§ **Dataset records**:
----------

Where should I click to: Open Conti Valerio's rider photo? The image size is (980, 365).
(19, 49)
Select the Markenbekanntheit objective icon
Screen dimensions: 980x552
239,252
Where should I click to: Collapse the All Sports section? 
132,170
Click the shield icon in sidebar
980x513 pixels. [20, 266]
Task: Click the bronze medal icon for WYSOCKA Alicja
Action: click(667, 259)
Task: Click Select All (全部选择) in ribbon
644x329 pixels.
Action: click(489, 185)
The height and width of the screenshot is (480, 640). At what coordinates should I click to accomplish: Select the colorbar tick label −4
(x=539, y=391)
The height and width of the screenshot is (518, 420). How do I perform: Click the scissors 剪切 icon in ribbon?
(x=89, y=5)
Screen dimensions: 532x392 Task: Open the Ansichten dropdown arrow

----------

§ **Task directions**:
Write the data out again. Match it exactly.

§ **Solved exercise**:
Where should I click to: Open Conti Valerio's rider photo? The image size is (980, 365).
(19, 49)
Select the Markenbekanntheit objective icon
Screen dimensions: 980x552
239,252
Where should I click to: Collapse the All Sports section? 
132,170
Click the shield icon in sidebar
980x513 pixels. [20, 266]
Task: Click the bronze medal icon for WYSOCKA Alicja
Action: click(667, 259)
Task: Click Select All (全部选择) in ribbon
644x329 pixels.
Action: click(489, 185)
The height and width of the screenshot is (480, 640). At what coordinates should I click to accomplish: Select the colorbar tick label −4
(x=539, y=391)
The height and width of the screenshot is (518, 420). How do I perform: Click the scissors 剪切 icon in ribbon?
(x=89, y=5)
Screen dimensions: 532x392 Task: Open the Ansichten dropdown arrow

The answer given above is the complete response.